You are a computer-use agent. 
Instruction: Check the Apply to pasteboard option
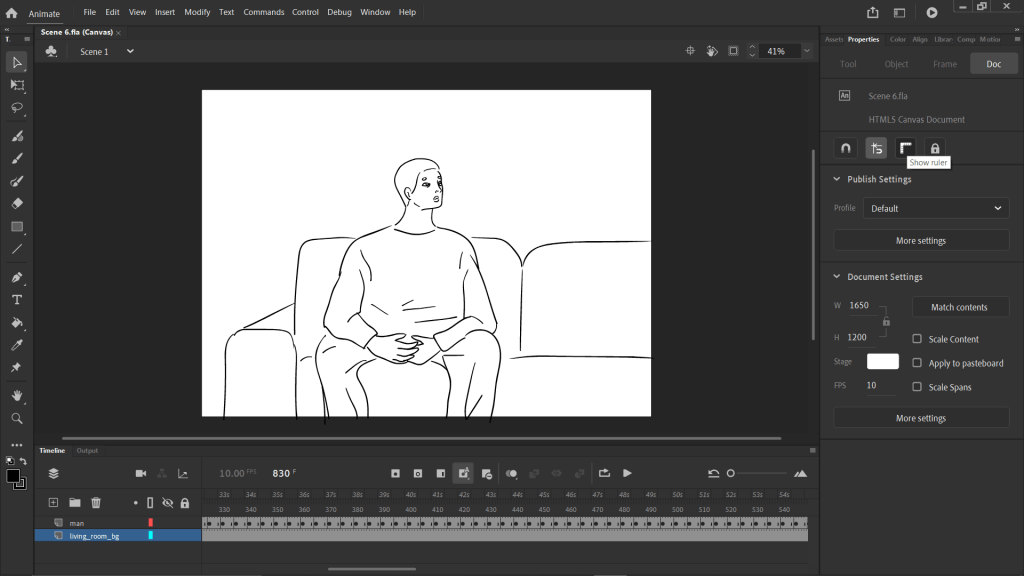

...

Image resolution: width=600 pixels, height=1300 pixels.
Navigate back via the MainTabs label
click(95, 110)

**REQUIREMENT**
Using the records above, write out exactly the lines between the one holding "You are a computer-use agent." and the one holding "Instruction: Check the", inclusive; leave everything else out.

**TASK RESULT**
You are a computer-use agent. 
Instruction: Check the Apply to pasteboard option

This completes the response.